Stored items:
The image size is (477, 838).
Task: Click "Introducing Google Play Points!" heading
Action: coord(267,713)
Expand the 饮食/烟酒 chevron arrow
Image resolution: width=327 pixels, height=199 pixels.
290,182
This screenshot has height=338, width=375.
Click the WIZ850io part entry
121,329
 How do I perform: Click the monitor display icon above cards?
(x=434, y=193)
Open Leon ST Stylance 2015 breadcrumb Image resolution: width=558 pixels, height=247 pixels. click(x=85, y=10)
---
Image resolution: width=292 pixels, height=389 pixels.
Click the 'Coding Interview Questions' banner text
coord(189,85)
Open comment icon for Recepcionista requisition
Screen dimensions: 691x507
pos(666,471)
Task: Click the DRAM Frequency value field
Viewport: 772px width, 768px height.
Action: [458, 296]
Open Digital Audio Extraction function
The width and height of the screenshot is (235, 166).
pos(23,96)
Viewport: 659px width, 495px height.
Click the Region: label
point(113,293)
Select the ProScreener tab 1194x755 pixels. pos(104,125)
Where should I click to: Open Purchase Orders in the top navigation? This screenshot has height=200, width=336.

### Problem to solve
Once the line with "Click the WIZ850io part entry" is found in the records above, print exactly that line and every line after it through the line with "Open Leon ST".

### Answer to this task
Click the WIZ850io part entry
121,329
 How do I perform: Click the monitor display icon above cards?
(x=434, y=193)
Open Leon ST Stylance 2015 breadcrumb Image resolution: width=558 pixels, height=247 pixels. click(x=85, y=10)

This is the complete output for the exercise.